Overwhelmed by the crowds, I looked at the ground. It changed from asphalt to gravel and then finally grass. I knew we were there. I looked up to hear my sister shout 'I told you so' to my dad. She lamented, 'We should have gotten up earlier.' Mimicking a line from a book we recently read with my mom, my mom said, 'It's all good.' And, it was.
We found a great spot near the first non-ticketed JumboTron. We staked out a spot and laid down a few blankets before I looked around. The Capitol was brilliant, shining in the night sky. Everyone was happy, carrying huge smiles on their faces despite the fact that it was only 4:30 AM.
I turned to the people behind me and introduced myself to a family from Maryland and a teacher from Texas. It was something I don't ordinarily do, but it felt right. On my left, there were hundreds of green and blue Porta Potties. On my right, there were soon thousands of people. Careful, so as not to move the cold that seemed trapped in my coat, I sat down. It was frigid. The wind whipped around us and I eagerly awaited sunrise. I looked around and felt shear pride in being on the National Mall to witness history. Just 8 hours to go and my country, our country, would have a black president!

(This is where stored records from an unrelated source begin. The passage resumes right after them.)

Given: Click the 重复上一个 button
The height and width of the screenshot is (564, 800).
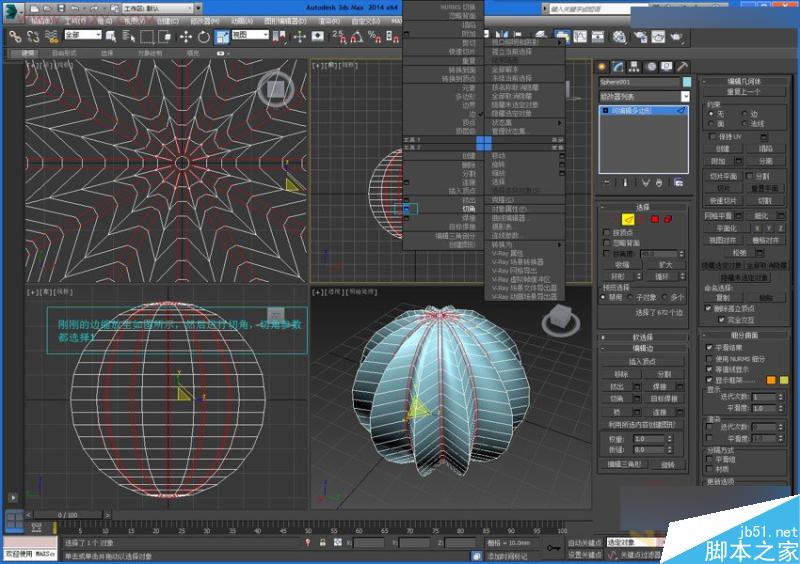Looking at the screenshot, I should point(746,92).
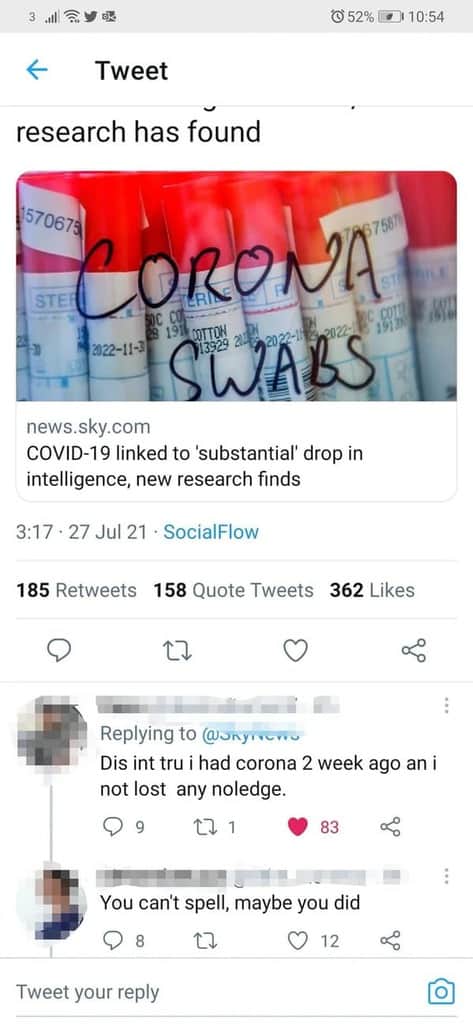Share the first reply

tap(389, 827)
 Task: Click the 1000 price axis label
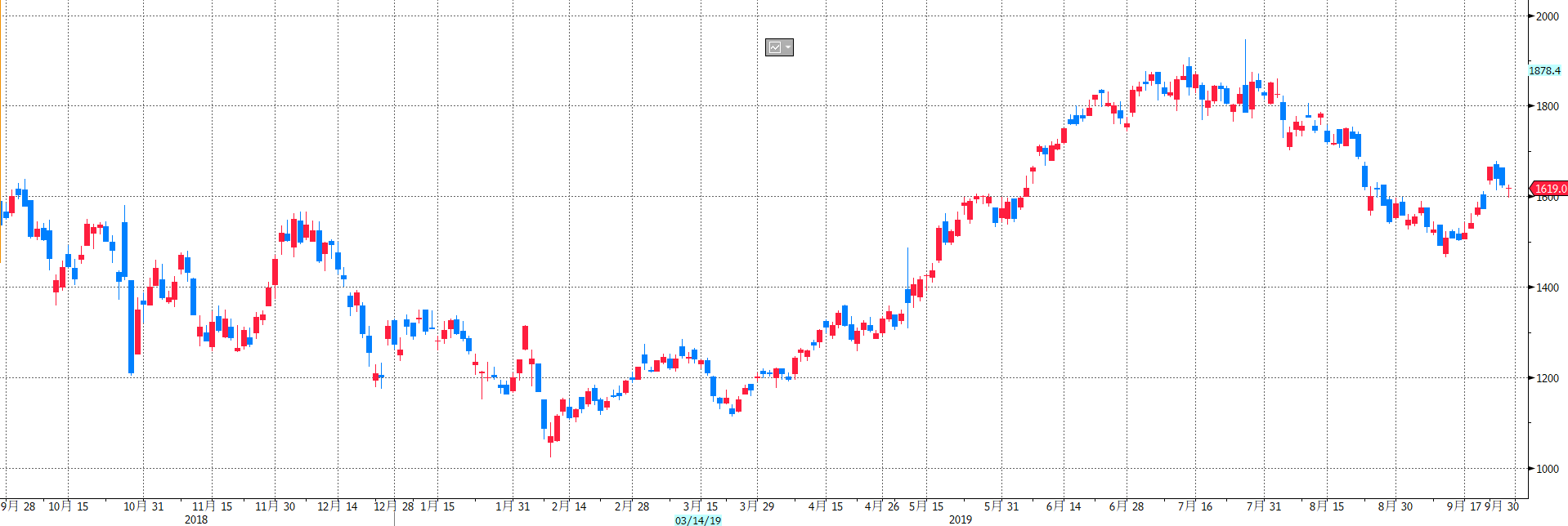click(1547, 469)
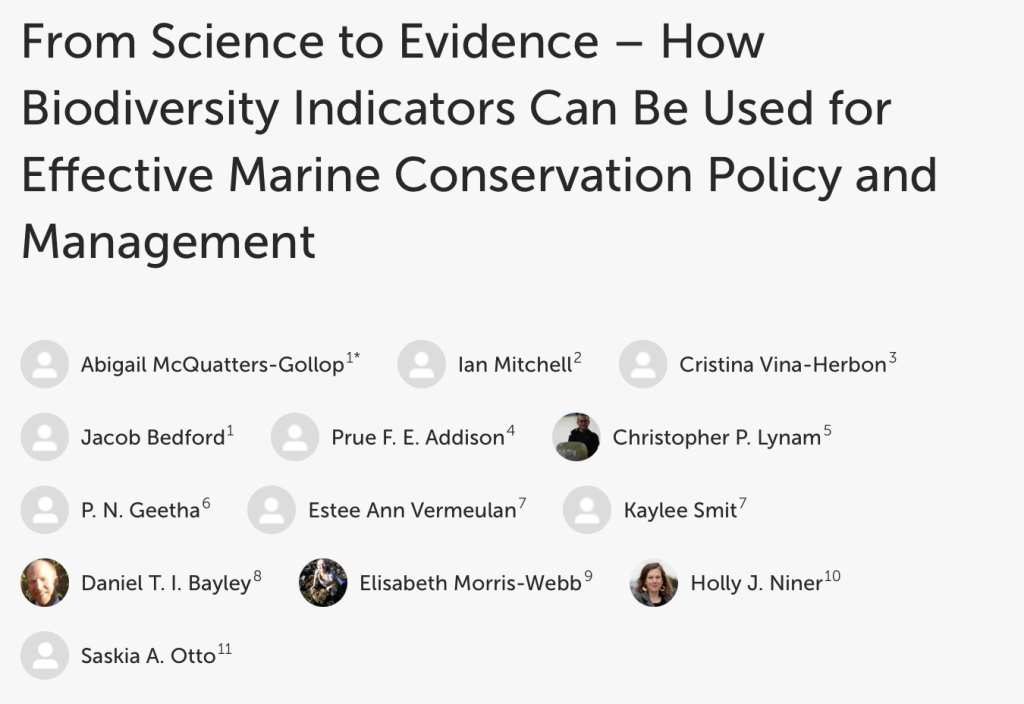This screenshot has width=1024, height=704.
Task: Select the Christopher P. Lynam name link
Action: [716, 437]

Some college students came and staked out a spot on the only empty 2 square feet of ground near us. They offered to take our picture, and my mom obliged, saying through chattering teeth, 'That would be nice.' As I smiled, I felt icicles forming on my braces. Someone asked, 'How many more hours.' Too cold to open my mouth and let the wind in, I mumbled under my breath, 'Six more to go.' The sun hadn't risen yet but there were probably a million people on the Mall. Leaning close, I whispered to my mom, 'Can't believe this is happening.'
The next thing I knew, my sister coaxed me into venturing over the Porta Potties with her. While waiting in line, I jumped around to wake my toes. 'I would go in another one sweetheart,' an old lady said as she came out. I looked around, but there was no choice. I had been waiting in the line for that toilet and I couldn't exactly jump over to another line so I took a deep breath and took care of business as fast as possible. Rather than returning quickly to our spot, we ventured out into the crowds and heard cheers erupting. We investigated and found a crowd camera hovering above. We took some photos and returned to our home on the Mall.
Soon, I heard music from Sunday's concert and everyone started to sing. My mom tapped my shoulder and handed me a flag that she had gotten from a volunteer. When the last song from the concert played on the JumboTron, people chanted 'OBAMA, OBAMA.'
When the music started again, it was an orchestra with children singing. We watched eagerly as Oprah, Shakira, and Senator Kennedy found their seats in front of millions. In the distance, sirens blasted, 'WEEEAR, WEEAR, WEEEAR.' It was Obama making his way to the Capitol. Malia and Sasha were introduced to a sea of patriotic flags. After waiting through the introductions of former presidents and vice presidents, the announcer finally said, 'Ladies and Gentlemen, President Elect Barack Obama and George Bush.' The Mall was an ocean of people swathed in red, white, and blue. After Biden was sworn in, the crowd erupted again. I watched anxiously as Barack Hussein Obama repeated the oath from the Chief Justice. I held my flag up high and smiled. The old black woman behind me said, 'We did it. I can't believe this moment is here.' I was thinking the same thing.